**Фрагмент текста**.
──────────

Чтобы не говорить на ветер

Авторы:


Спор-площадка
Темы: , , , .

Одобрить предложение Святейшего Патриарха о распространении богослужебных, катехизических текстов… на основных языках окормляемых ею [Церковью] народов.

Постановления Архиерейского совещания 2 февраля 2010 года, п. I.6

 

Печальный опыт – не аргумент

28 …Блаженны слышащие слово Божие и соблюдающие его.
От Луки святое благовествование, гл. 11

В докладе на Архиерейском совещании в нынешнем 2010 году Святейший Патриарх Кирилл призвал нас: «В каждой культурной среде мы должны говорить на понятном для этой среды языке».

Не секрет, что для многих невоцерковлённых или ещё не крещённых наших близких понимание православного богослужения затруднено, в том числе по причине языкового барьера. С другой стороны, для нас, прихожан, особенно тех, кто давно принадлежит Церкви, славянский язык настолько отождествился с её литургической жизнью и частной молитвой, что любые изменения в этой сфере эмоционально воспринимаются как покушение на что-то близкое и родное, на наши святыни. Отчасти это связано также с негативным историческим опытом как Православной Церкви, так и наших западных инославных братьев.

──────────

**Данные**.

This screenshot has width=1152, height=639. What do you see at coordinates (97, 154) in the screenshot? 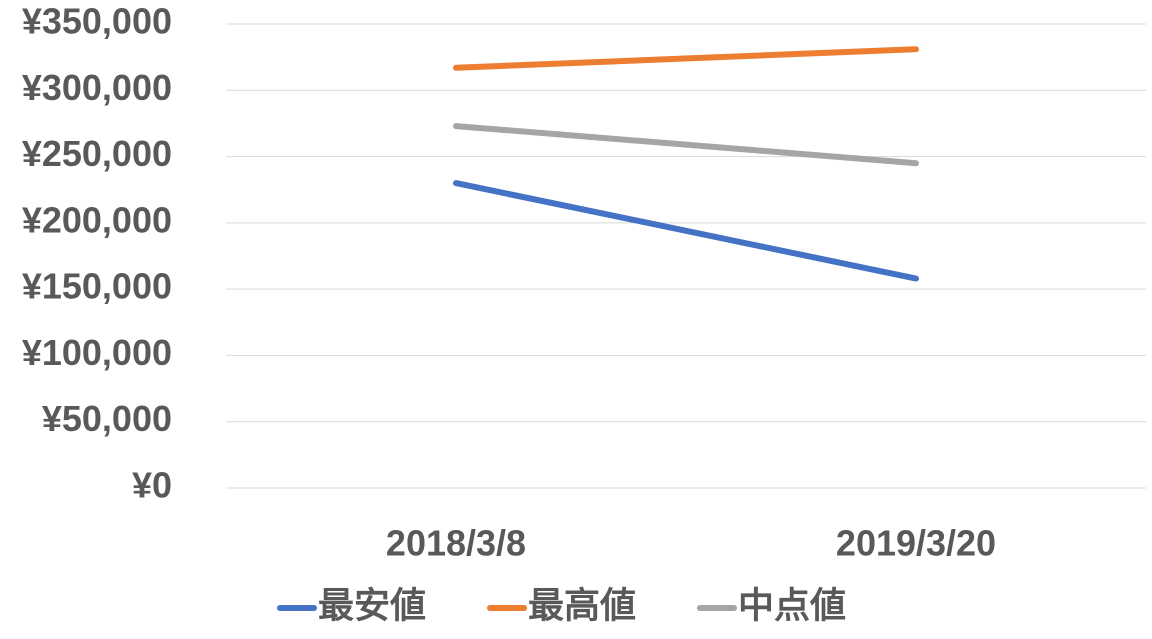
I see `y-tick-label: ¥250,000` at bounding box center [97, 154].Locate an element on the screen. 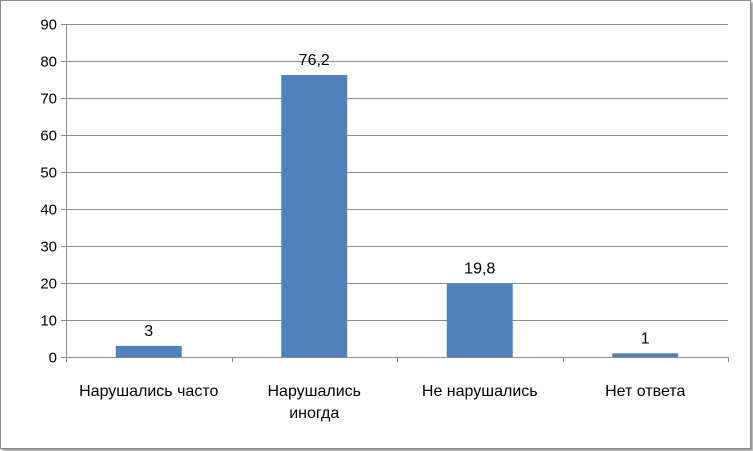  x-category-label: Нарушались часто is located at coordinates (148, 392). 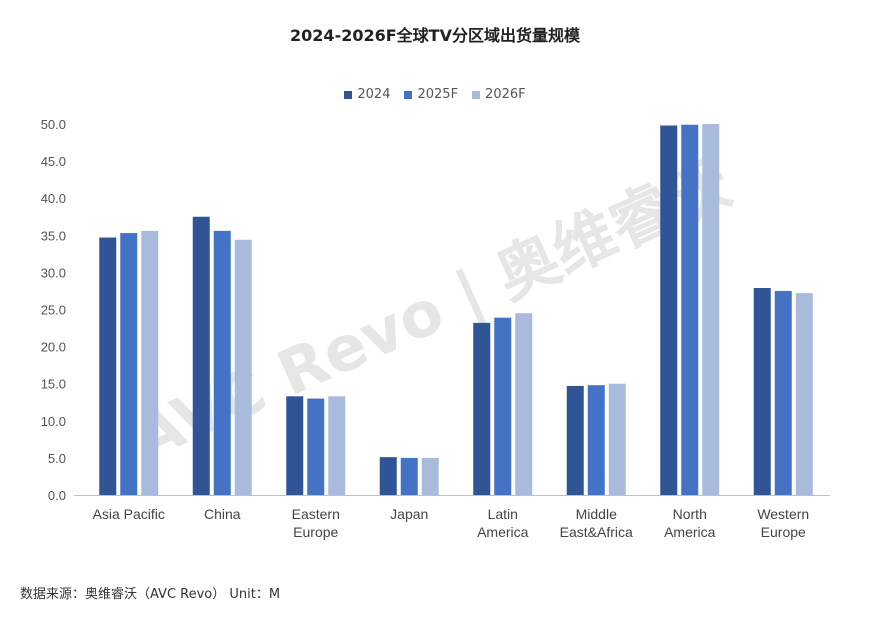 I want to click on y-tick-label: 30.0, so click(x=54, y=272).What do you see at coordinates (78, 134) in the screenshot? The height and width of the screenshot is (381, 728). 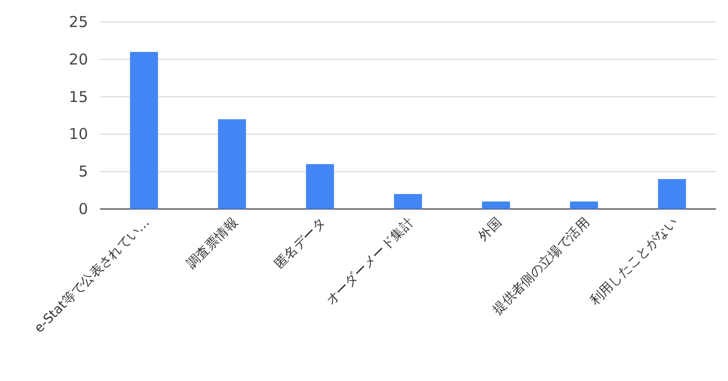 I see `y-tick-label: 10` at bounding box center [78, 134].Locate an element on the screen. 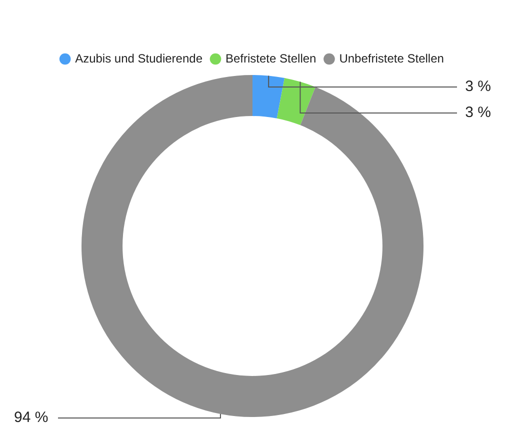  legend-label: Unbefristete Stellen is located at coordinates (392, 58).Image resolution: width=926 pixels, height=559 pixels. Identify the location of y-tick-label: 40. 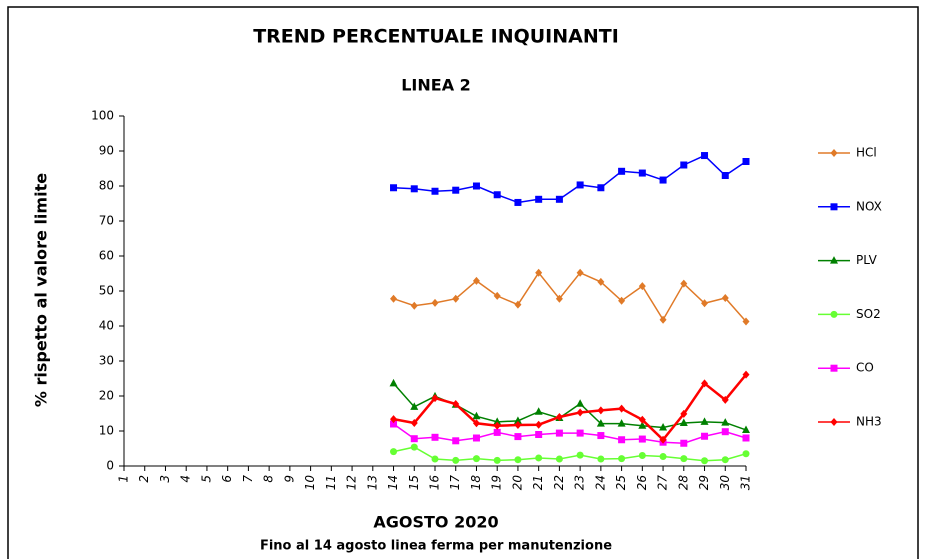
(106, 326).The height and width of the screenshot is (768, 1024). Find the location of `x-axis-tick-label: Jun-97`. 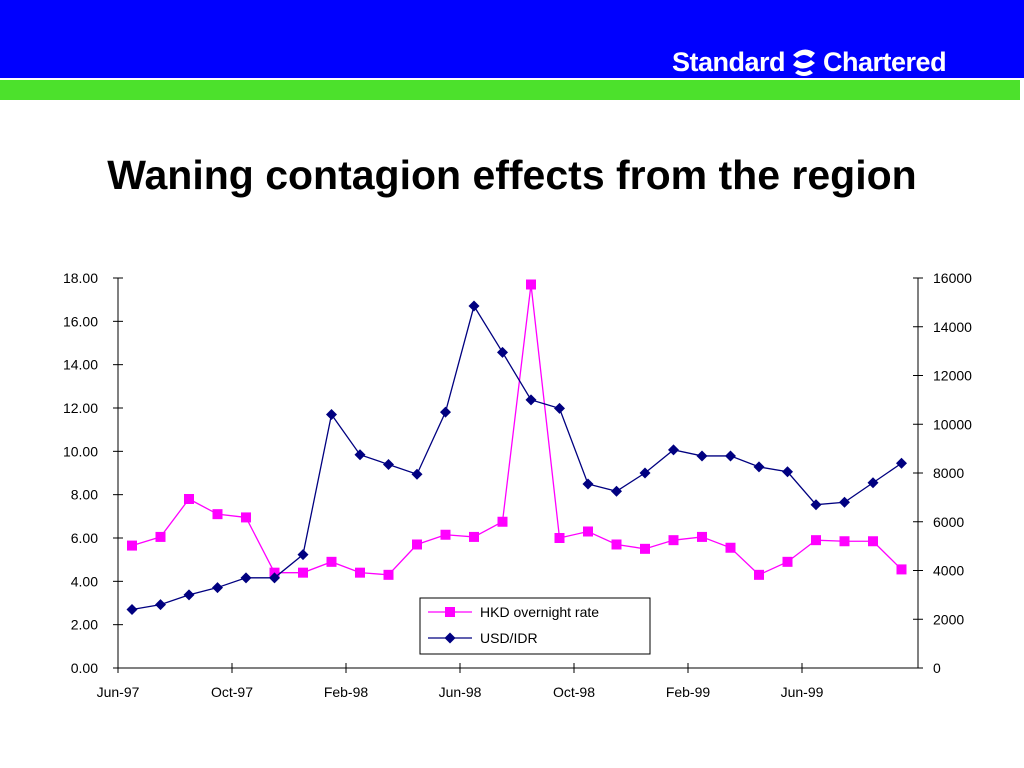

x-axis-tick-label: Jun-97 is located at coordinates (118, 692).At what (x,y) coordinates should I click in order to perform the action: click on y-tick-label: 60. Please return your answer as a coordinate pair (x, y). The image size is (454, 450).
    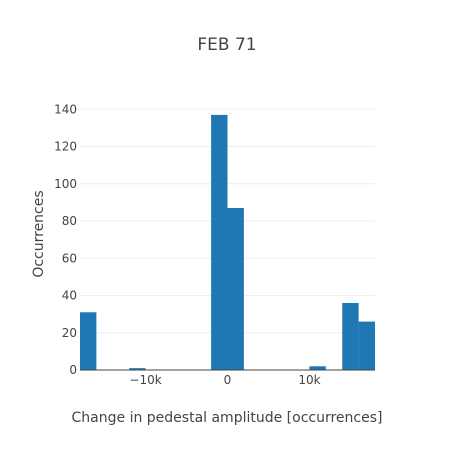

──────────

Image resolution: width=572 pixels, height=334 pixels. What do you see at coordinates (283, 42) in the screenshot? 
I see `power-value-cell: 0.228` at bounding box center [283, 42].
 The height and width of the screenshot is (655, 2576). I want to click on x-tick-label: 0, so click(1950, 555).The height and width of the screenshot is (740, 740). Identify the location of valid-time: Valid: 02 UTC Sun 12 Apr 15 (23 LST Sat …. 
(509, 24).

──────────

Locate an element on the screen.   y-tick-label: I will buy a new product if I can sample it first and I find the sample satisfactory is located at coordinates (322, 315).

──────────

**Вопросы**.
a) Ответьте на вопросы по тексту о языке богослужения:
(i) Какого числа прошло Архиерейское совещание, чье постановление приведено в начале?
(ii) Из какой главы Евангелия от Луки взят стих о слышащих слово Божие?
(iii) На каком языке, по словам Патриарха Кирилла, мы должны говорить в каждой культурной среде?
b) Назовите все источники, слова из которых приводит текст о языке богослужения.
c) Продолжите текст о языке богослужения после его последнего предложения.
Записи взяты из другого источника.

**Ответы к упражнению**.
a)
(i) 2 февраля 2010 года.
(ii) Из 11-й главы.
(iii) На понятном для этой среды языке.

b) Постановления Архиерейского совещания 2 февраля 2010 года, п. I.6; Евангелие от Луки, гл. 11; доклад Святейшего Патриарха Кирилла на Архиерейском совещании 2010 года.

c)
Движение «обновленцев» 20-х годов ХХ века, инспирированное советской властью и оставившее недобрый след в коллективной памяти Церкви, пыталось вводить богослужение на русском языке. Поскольку это новшество было сопряжено с рядом вопиющих нарушений канонов (введение женатого епископата, восхваление безбожной советской власти), оно вызвало стойкое отторжение верующего народа, обновленческие храмы стояли пустые, а само движение рассыпалось, просуществовав пару десятков лет.

Второй Ватиканский собор Католической Церкви в 1960-х годах практически упразднил служение на латыни и повсеместно ввёл службы на национальных языках; в последующие десятилетия число прихожан в храмах существенно снизилось (насколько эти явления связаны, следует рассматривать отдельно).

Здесь заметим, что разговорные языки у католиков вводились не произволом «либеральных» римских богословов, но в ответ на многие просьбы с мест, среди которых есть и весьма примечательные. Так, в 20-х годах XX века католические епископы Эстонии обратились к Папе Пию XI с просьбой разрешить служение на эстонском языке, потому что из-за непонятности богослужения прихожане стали уходить… к православным (и протестантам)!

Андрей Заякин

Андрей Заякин

Однако эмоции, привычка, исторические аналогии никак не могут быть аргументами, которые оправдывают ту или иную церковную практику. Единственным критерием её «правильности» является польза для нашего спасения.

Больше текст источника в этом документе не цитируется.